How Organized Are Your Health Records?

 

Hurricane Irma was a reminder that it’s important to have “important documents” both safe and handy. But actually, this is really important all the time.

Recently I had my legal end-of-life documents rewritten, and my attorney gave me a binder to organize copies of every legal, financial and logistical thing that my designates would have to deal with if I became incapacitated.

We all hope this won’t ever happen. But then when natural disaster, accident or serious illness strikes, it can be sudden and unexpected! And the best thing we can do is be prepared by getting our stuff as organized as we can when life is calm.

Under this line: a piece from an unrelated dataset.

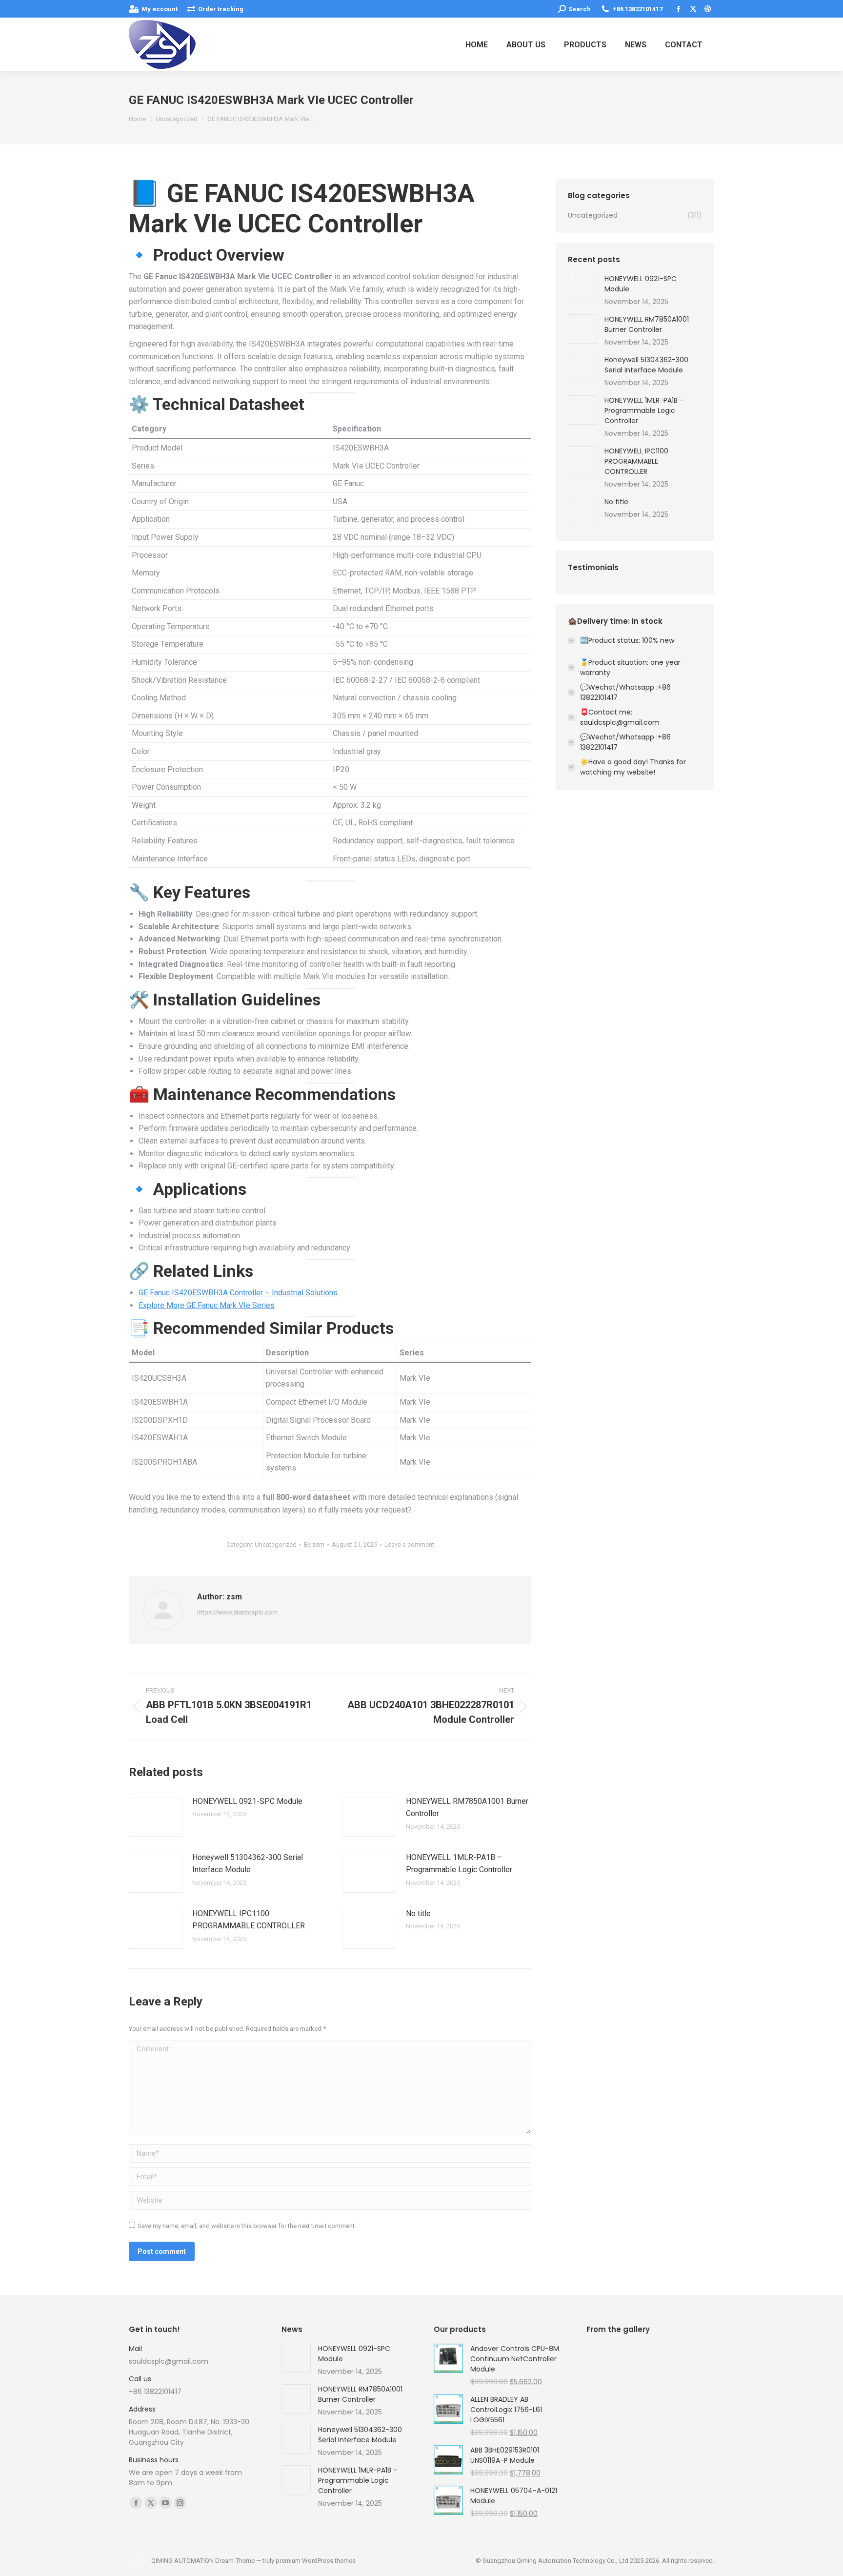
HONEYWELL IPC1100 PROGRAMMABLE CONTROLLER (248, 1920)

When it comes to medical information, we need to be our own expert organized self-advocate. No one is more vested in keeping an accurate, up-to-date record of your health than you! Especially in today’s climate of specialists, no one doctor may have your complete picture.

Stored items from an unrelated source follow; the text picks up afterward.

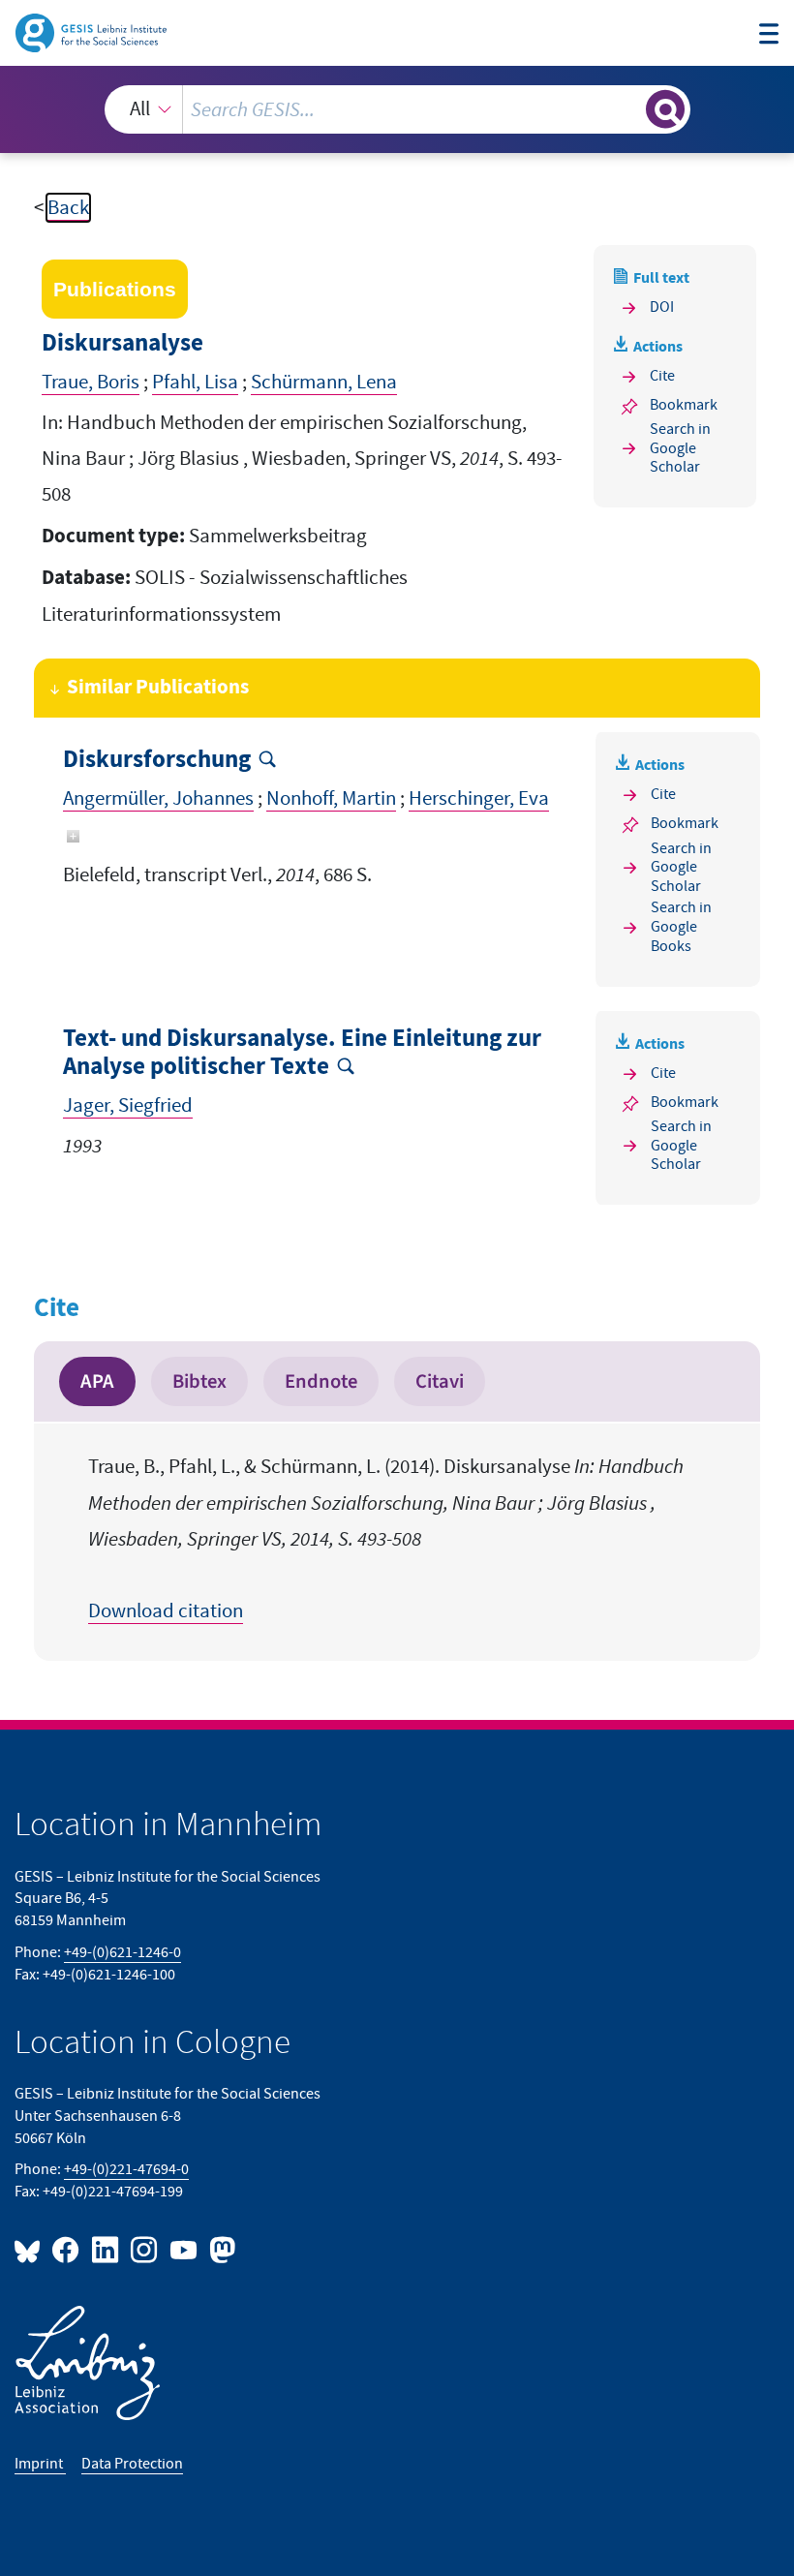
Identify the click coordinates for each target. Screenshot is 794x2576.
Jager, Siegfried (128, 1105)
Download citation (165, 1611)
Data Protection (132, 2463)
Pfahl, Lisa (195, 382)
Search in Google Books (681, 927)
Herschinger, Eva (479, 798)
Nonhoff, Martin (331, 798)
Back (68, 208)
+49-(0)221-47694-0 (126, 2169)
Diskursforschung (157, 760)
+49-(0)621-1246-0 (122, 1952)
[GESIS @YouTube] (184, 2249)
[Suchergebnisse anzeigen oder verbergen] (665, 109)
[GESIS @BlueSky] (31, 2249)
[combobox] (397, 109)
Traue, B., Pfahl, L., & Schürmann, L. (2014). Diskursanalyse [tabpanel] (386, 1539)
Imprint (40, 2463)
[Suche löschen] (628, 109)
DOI (662, 307)
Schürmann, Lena (324, 382)
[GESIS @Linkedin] (105, 2249)
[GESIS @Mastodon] (219, 2249)
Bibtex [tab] (199, 1381)
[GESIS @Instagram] (145, 2249)
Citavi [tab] (439, 1381)
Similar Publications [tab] (158, 687)
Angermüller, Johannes (158, 798)
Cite (662, 375)
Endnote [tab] (321, 1381)
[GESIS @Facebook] (66, 2249)
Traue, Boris (90, 382)
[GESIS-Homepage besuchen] (92, 31)
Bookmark (684, 404)
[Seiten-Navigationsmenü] (769, 35)
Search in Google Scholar (680, 448)
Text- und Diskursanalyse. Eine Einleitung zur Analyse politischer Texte (302, 1054)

Under the HIPAA law, doctors’ offices, hospitals, and laboratories are required to provide you with copies of your records within 30 days of you requesting them. You have to specify that you want everything: doctor exam notes, test results, discharge summaries if you’ve been hospitalized. Read everything and make sure it’s thorough and accurate.

Then create some kind of binder or organizer for your records. Make copies for anyone you designate to be your surrogate or at least make sure everyone knows how to access the information you compile. And consider creating some kind of abbreviated version of these records that you can give to any new health care provider you need to work with.

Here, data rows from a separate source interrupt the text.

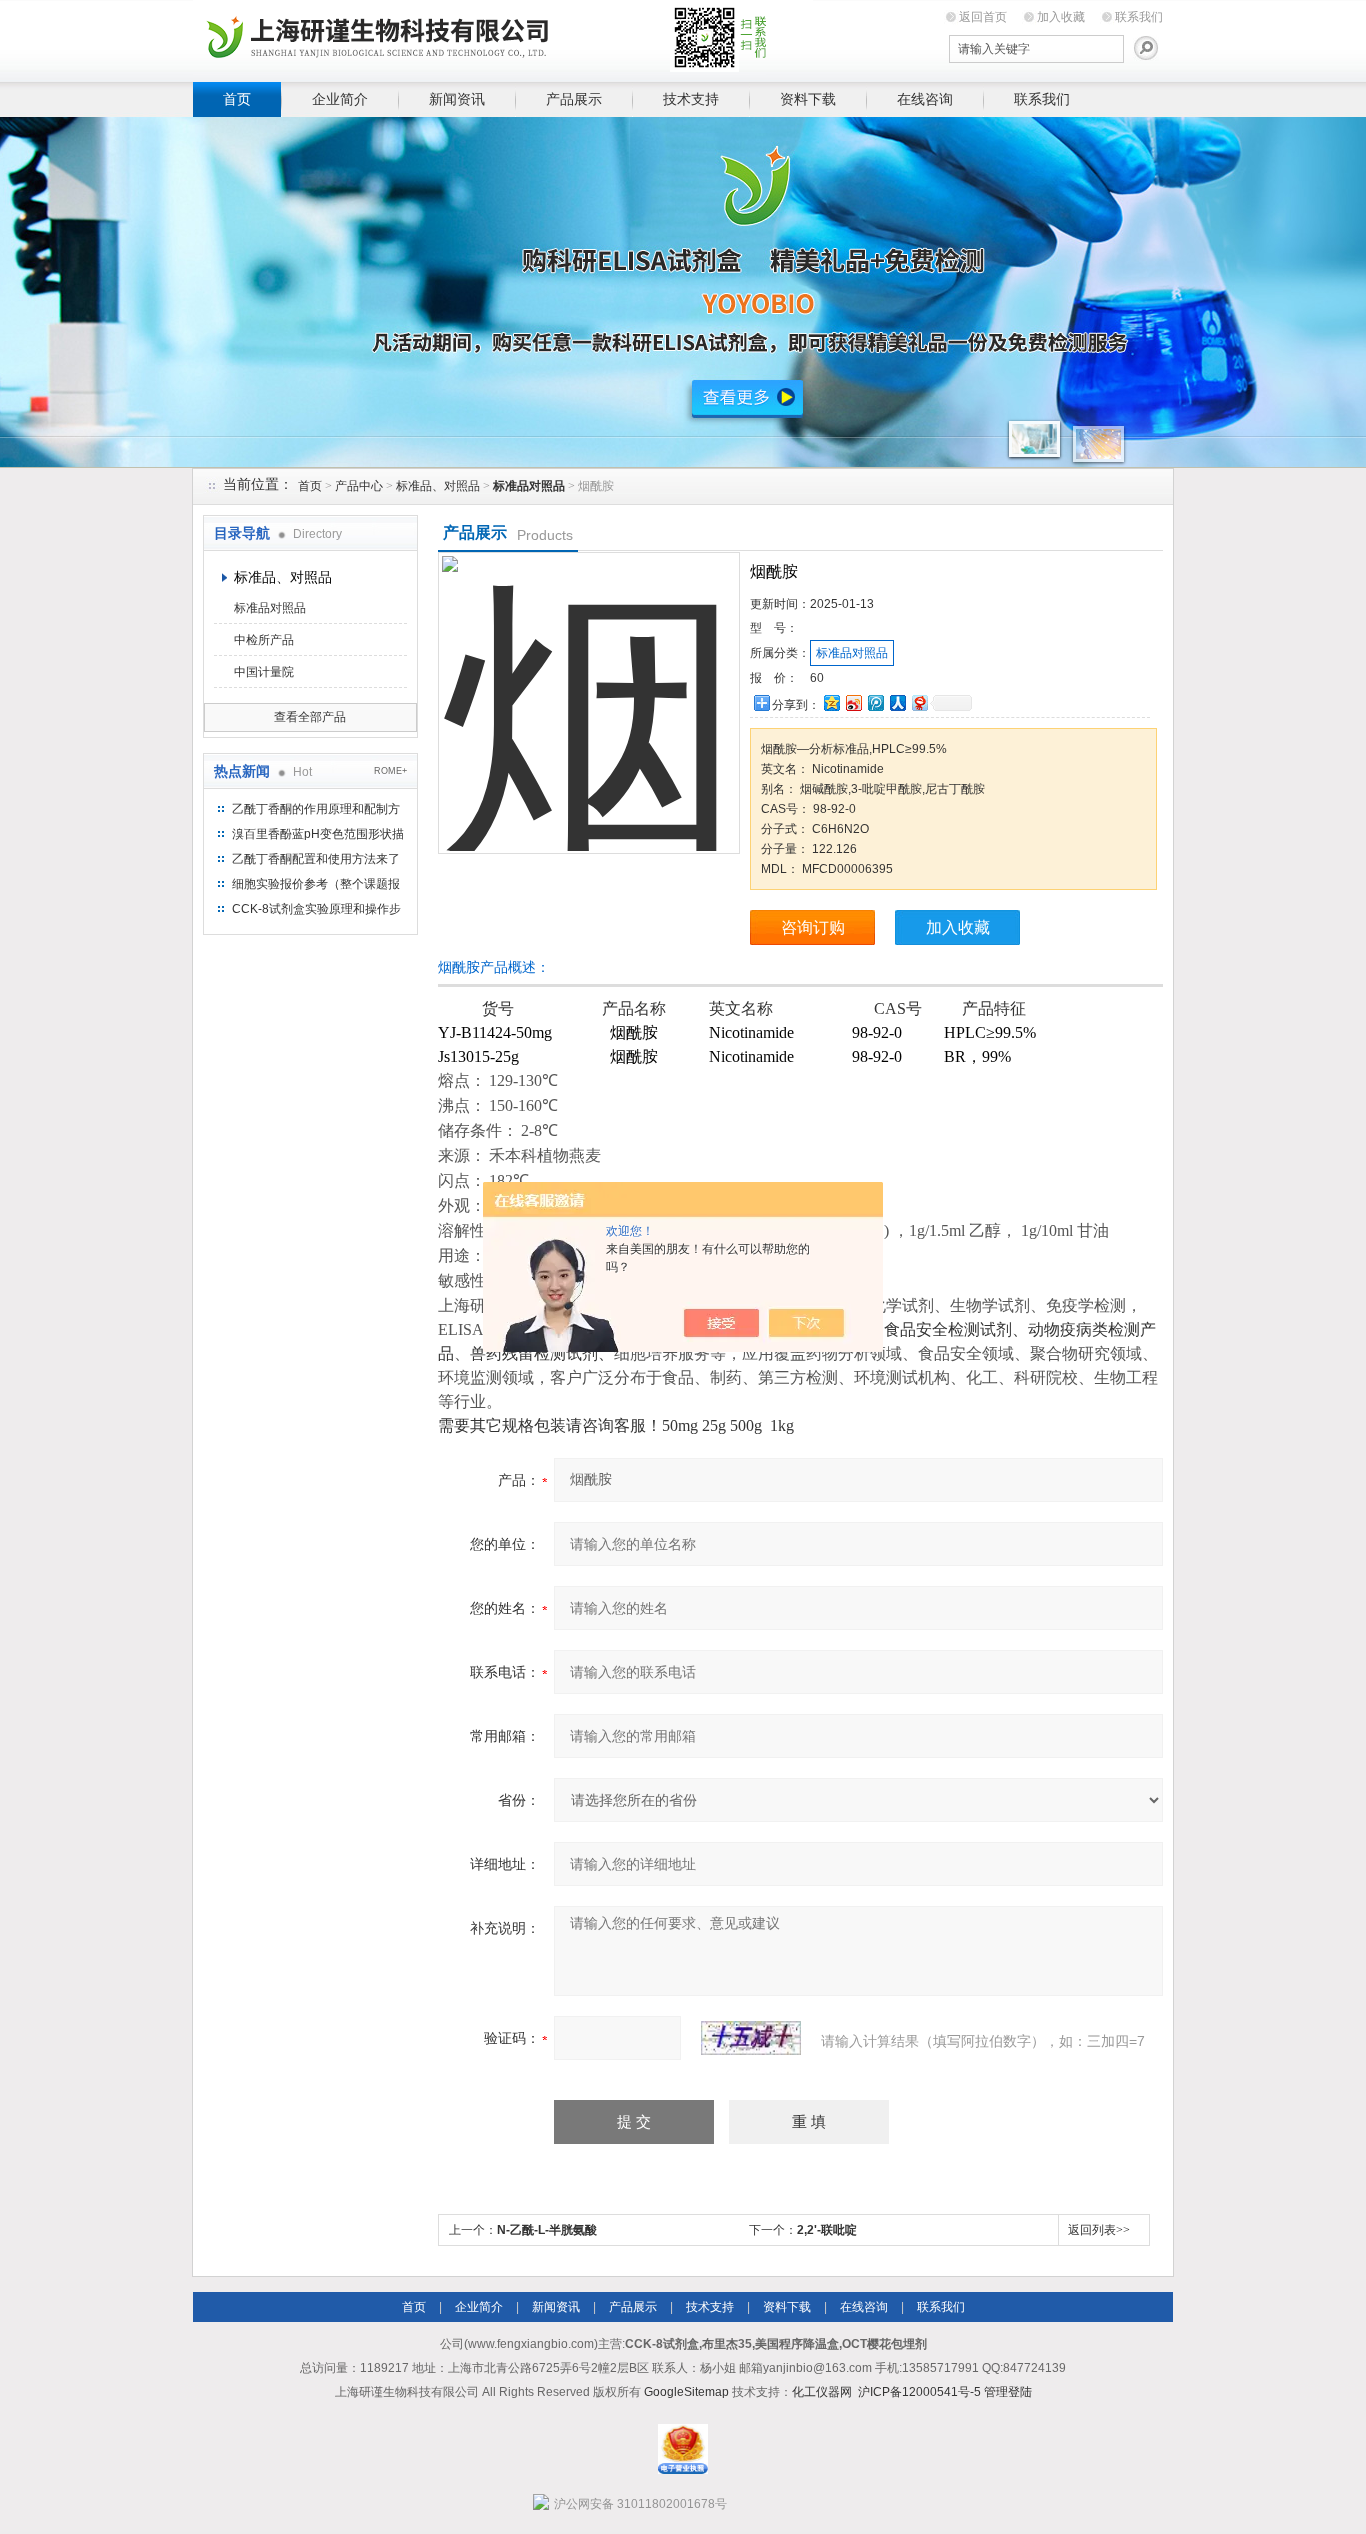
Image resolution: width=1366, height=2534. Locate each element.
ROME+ (390, 771)
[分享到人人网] (897, 702)
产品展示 (574, 99)
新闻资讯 (457, 99)
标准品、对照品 (438, 486)
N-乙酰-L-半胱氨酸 (547, 2230)
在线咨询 (925, 99)
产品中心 (359, 486)
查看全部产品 (310, 717)
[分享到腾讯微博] (875, 702)
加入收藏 (1061, 17)
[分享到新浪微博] (853, 702)
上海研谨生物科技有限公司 (503, 37)
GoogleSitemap (686, 2392)
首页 (237, 99)
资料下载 (808, 99)
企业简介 (340, 99)
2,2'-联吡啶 (827, 2230)
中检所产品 (264, 640)
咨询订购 (813, 927)
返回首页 (983, 17)
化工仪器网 (822, 2392)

Consider having these records in virtual storage as well. There are many programs and apps that facilitate organization and allow controlled access to your medical files. A general program like Evernote allows you to scan documents and store them in a virtual “notebook” (evernote.com). Other apps that are medical record specific include healthspek.com, healthvault.com, freehealthtrack.com, mymedicalapp.com.

It’s also a good idea to carry some information with you at all times. You probably carry your insurance cards in your wallet. You can add another small card with important information for emergency personnel such as medications you take, allergies you have, medical conditions they need to be aware of, past surgeries, your blood type, your primary care physician’s contact information.

Most smart phones have emergency keys on them that allow you to store this information and permit emergency personnel to access that information even if your phone is locked. Here’s a link to how to set it up on an iPhone: http://appleinsider.com/articles/14/09/24/how-to-set-up-your-emergency-medical-id-with-ios-8s-new-health-app

We never know what life will throw at us. I hope you never need to have this information because you can’t speak for yourself. But it gives tremendous peace of mind to have records organized and available. And if anyone ever does need it, believe me, they will thank you for your foresight!